Federal judges again have decided they know better than the Little Sisters of the Poor whether the Sisters’ own beliefs are being violated. Their decision is both legally and morally appalling.
The latest judicial usurpation of the Sisters’ religious liberty came in an Oct. 22 decision by two of three judges of a panel of the 9th Circuit Court of Appeals. It involves the long-running dispute about whether, and how, the federal government can require that health insurance plans offered by faith-affiliated groups (such as the Sisters) include coverage for contraceptives or abortifacients that the groups believe violate their faiths.
The Supreme Court twice ruled largely in favor of the Little Sisters, although the justices left it to federal agencies and lower courts to decide the precise parameters of the Sisters’ victories. That redelegation of authority spurred numerous new court challenges nationwide.
The 9th Circuit decision involved multiple procedural and regulatory questions, on some of which the judges made more intellectually defensible decisions than others. Let’s set all those aside for now, though, and concentrate on the part of the decision that addressed the central merits underlying all the Sisters’ cases. Alas, the 9th Circuit panel again opined in a way hostile to the Sisters’ liberty.
Despite hints to the contrary from the Supreme Court, the circuit judges again belittled the Little Sisters’ contention that the Obama-era “accommodation” of their concerns remained an imposition on their faith.

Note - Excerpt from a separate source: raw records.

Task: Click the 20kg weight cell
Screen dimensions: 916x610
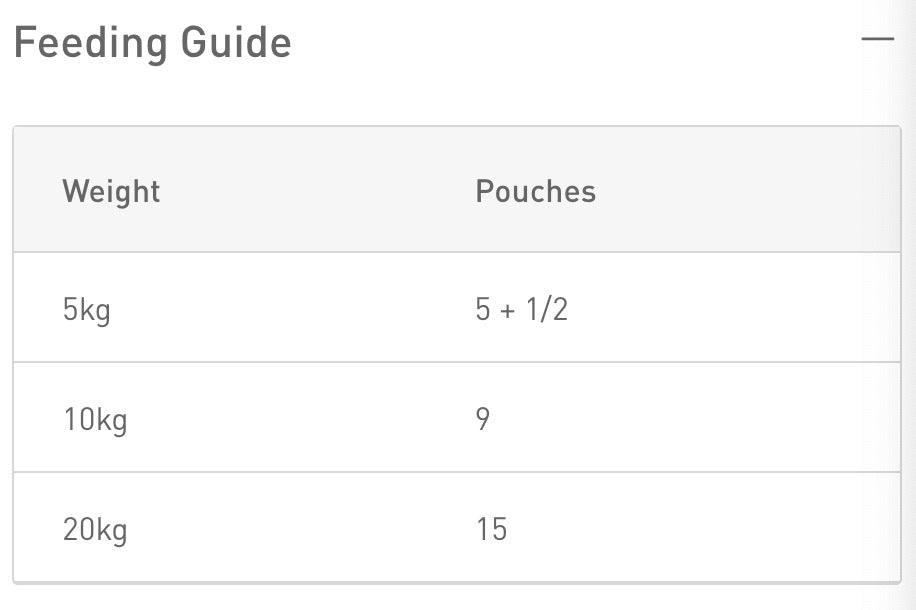Action: 95,529
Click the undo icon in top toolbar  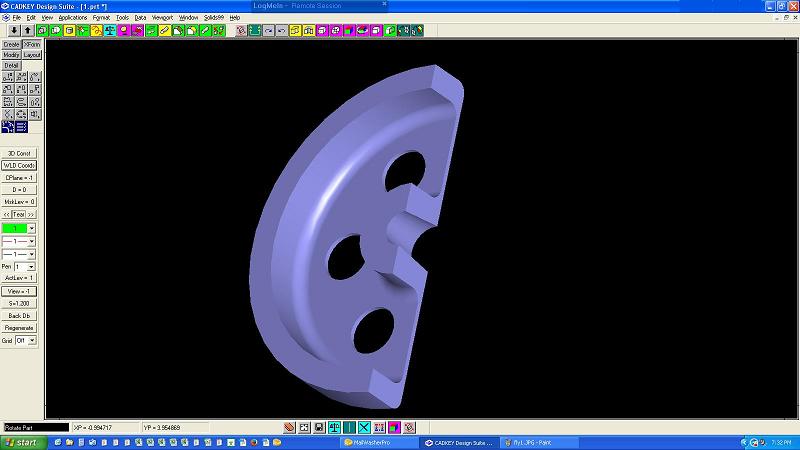(282, 31)
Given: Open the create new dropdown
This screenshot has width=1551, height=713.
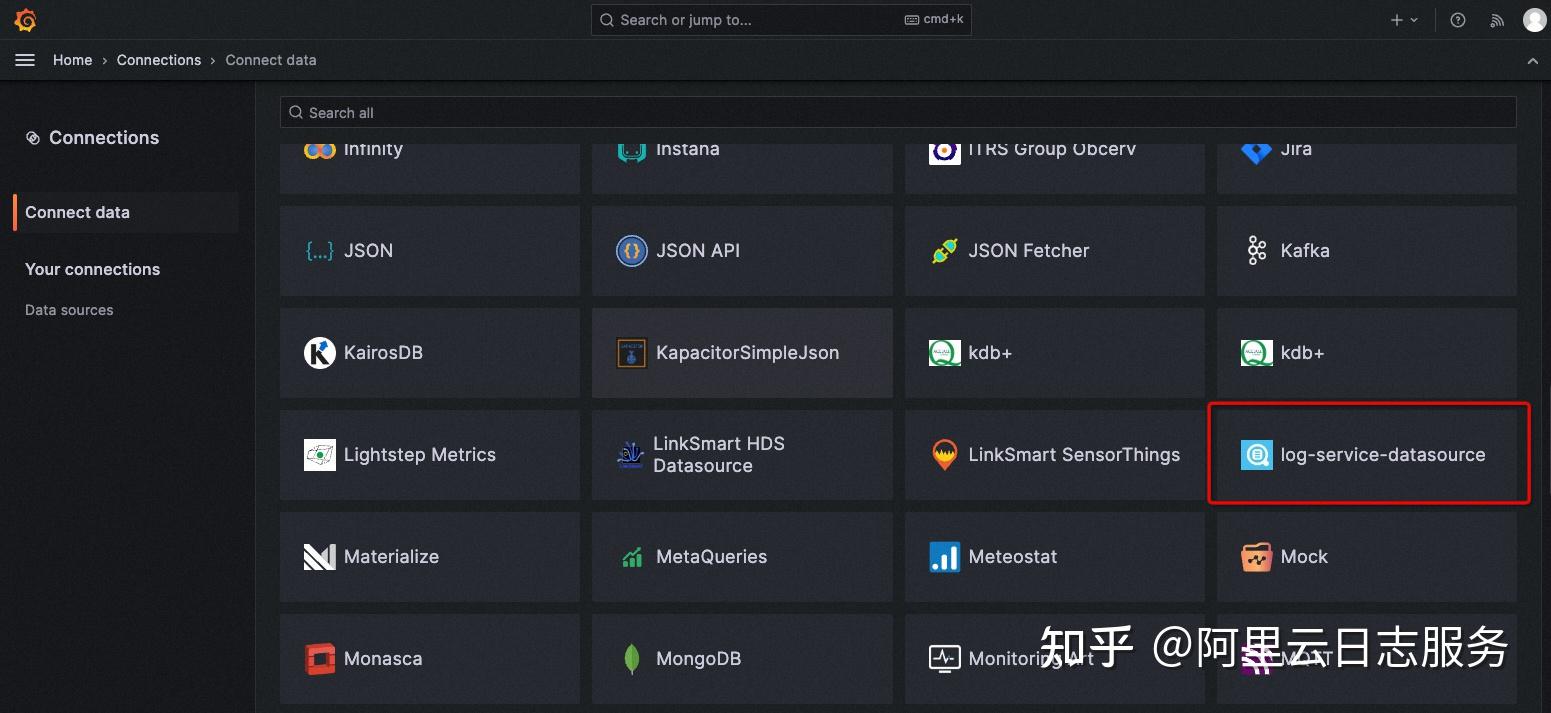Looking at the screenshot, I should (x=1404, y=19).
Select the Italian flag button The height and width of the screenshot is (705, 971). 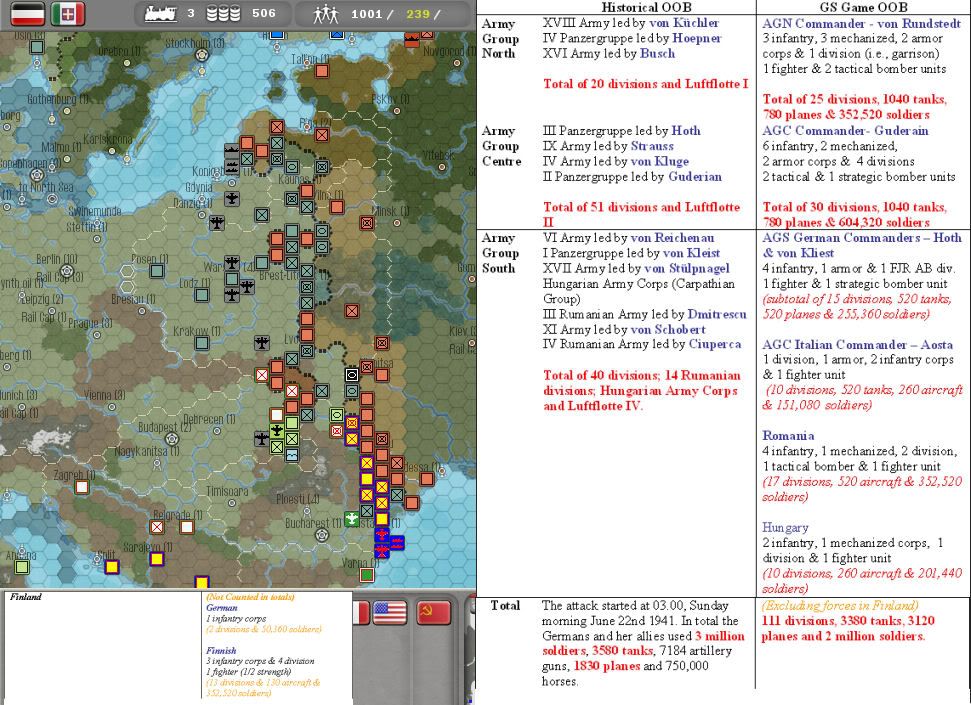pyautogui.click(x=68, y=14)
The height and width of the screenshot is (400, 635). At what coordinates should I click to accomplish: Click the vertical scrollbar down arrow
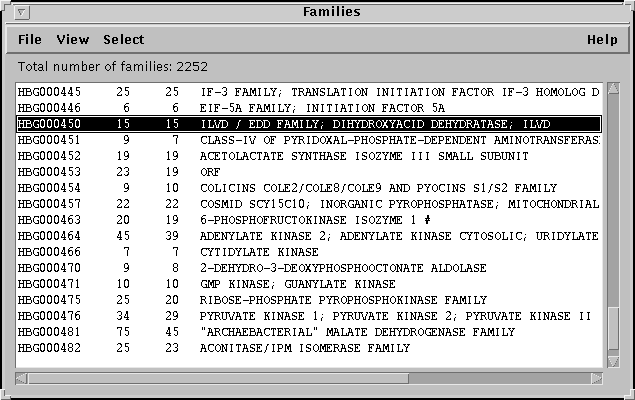point(614,363)
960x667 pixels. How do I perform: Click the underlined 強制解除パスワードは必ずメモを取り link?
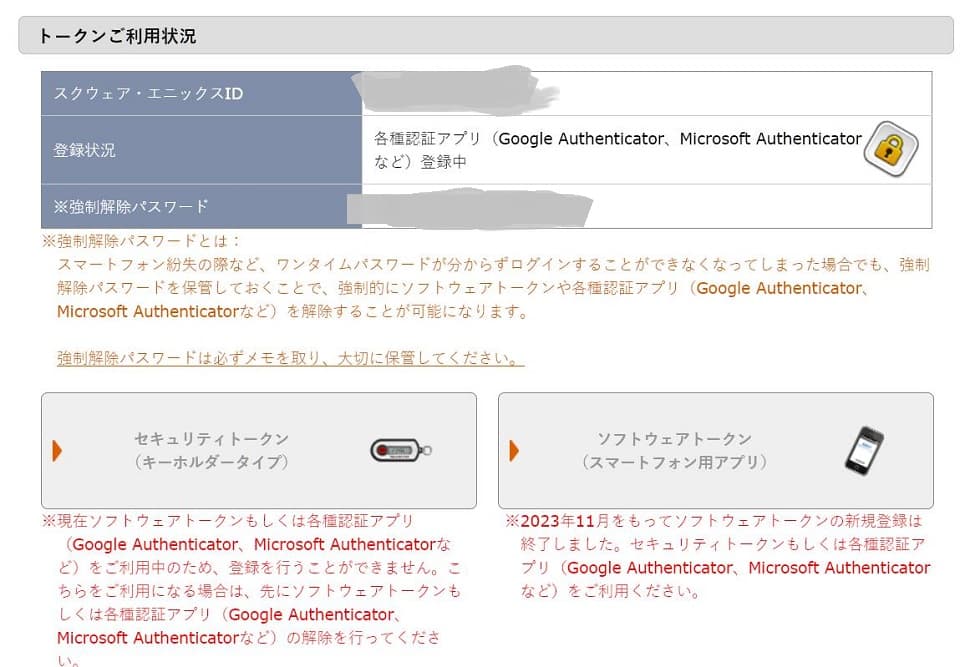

The accommodation is described like this (with internal citations omitted) by the circuit judges: “An organization with a sincere religious objection to arranging contraceptive coverage need only send a self-certification form to the insurance issuer or the [third-party administrator], or send a written notice to the [Department of Health and Human Services]. Once the organization has taken the simple step of objecting, all actions taken to pay for or provide the organization’s employees with contraceptive care is carried out by a third party, i.e., insurance issuer or TPA.”

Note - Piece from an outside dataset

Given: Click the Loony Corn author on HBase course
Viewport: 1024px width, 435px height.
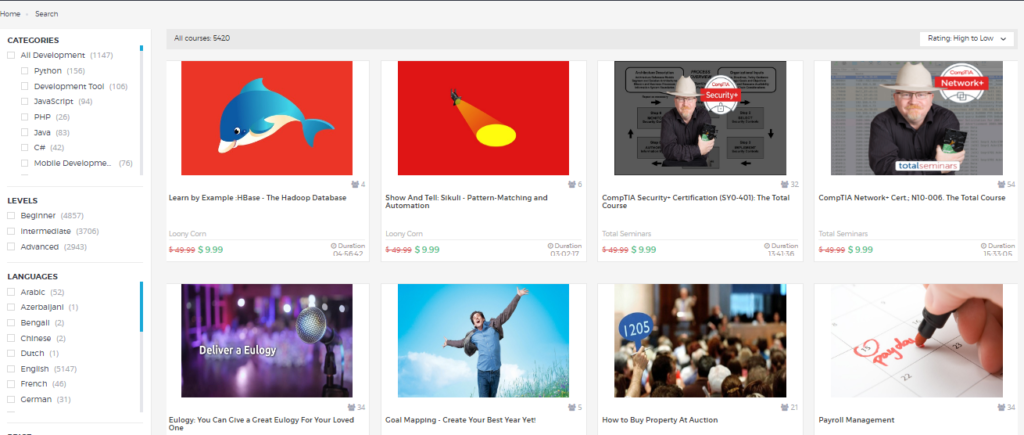Looking at the screenshot, I should pyautogui.click(x=187, y=233).
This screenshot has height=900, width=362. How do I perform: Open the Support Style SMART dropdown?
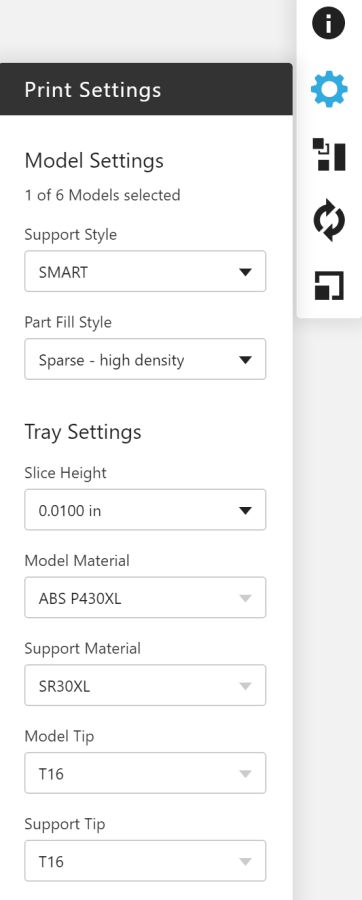[145, 271]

This is balderdash, in both principle and practice.
In practice, even the Obama administration admitted that (to cite a brief for the Sisters) “a ‘separate’ plan under the accommodation [still] must be ‘part of the same plan as the coverage provided by the employer.’” In the words of Chief Justice John Roberts, and as agreed by Obama’s solicitor general, it is still part of “one insurance package.” The solicitor general furthermore said he would be “content” for the court to decide this set-up puts an improperly “substantial burden” on the Sisters’ religious liberty as long as he won his case on other grounds.
The Sisters argue that if they offer and provide a plan that provides abortifacient coverage, then it doesn’t matter if the government or insurer pretends someone other than the Sisters are magically paying for the part of the plan covering abortifacients. Even if the Sisters file a form saying they are not responsible for the abortifacient coverage, that they are in effect “washing their hands” of it, the Sisters say they are still being coerced into material participation in what they consider evil.
The 9th Circuit cavalierly skimmed over this entirely logical, practical argument, dismissing it as “at most a de minimis burden.”
What the 9th Circuit did is even worse in principle than in practice. In effect, it says judges know better than the faith organization itself whether or not an action comports with a central tenet of that faith. This notion runs appallingly counter to the entire American tradition of forbidding government from deciding the validity of religious beliefs.
The Little Sisters of the Poor on Oct. 9 already appealed to the Supreme Court (in yet another case) to decide these issues, on the merits, once and for all. This terrible 9th Circuit decision makes the Sisters’ plea more urgent. The Supreme Court should stop punting the issue away and instead accept the case and rule in the Sisters’ favor.